**Source:**
____________

Relying on Jim Kunstler to bring me down to earth

When I catch myself smiling at a stranger, sniffing a flower, or doing something else which might give the impression that I’m anything other than completely fatalistic, I run home and check in with my favorite prophet of doom, Jim “fuck you” Kunstler. Well, this evening, when watching video of young people in Lansing discussing the plight of our state, and what they intended to do about it, I felt a small spark of hope flicker inside of me. (It was as though someone had lit my pilot light.) And, as I usually do, I thought, “What would Kunstler think about this?” So, I did a quick Google News search, and found a new interview with the author. Here’s my favorite part – Kunstler’s response to a question about the recent pro-democracy uprisings in the Middle East.

…One thing we also need to be concerned about is that a lot of the oil production infrastructure could end up getting smashed as these people settle their hashes. Gadhafi explicitly threatened to blow up his refineries and pipelines. The trouble could well spread to Iraq and even Iran. While many idealists are trumpeting the rise of popular movements in these places, it’s important to remember that the outcome is completely unsettled and may remain turbulent for as far ahead as we can see.

The oil industry will not operate well in a turbulent situation. I believe this will lead to a permanent energy crisis, which would include gasoline rationing here in the USA and much more extreme economic distress in more ways than you can imagine. At the same time, we’re seeing the situation aggravated by food shortages connected to climate change crop failures.

____________

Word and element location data

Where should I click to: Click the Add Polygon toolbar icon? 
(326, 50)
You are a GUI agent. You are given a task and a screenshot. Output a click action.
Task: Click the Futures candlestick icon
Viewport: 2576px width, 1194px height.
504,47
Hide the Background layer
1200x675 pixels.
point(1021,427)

____________

In the post about Jim Kunstler, what did Gadhafi explicitly threaten to do? These records come from a separate source.

Gadhafi threatened to blow up his refineries and pipelines.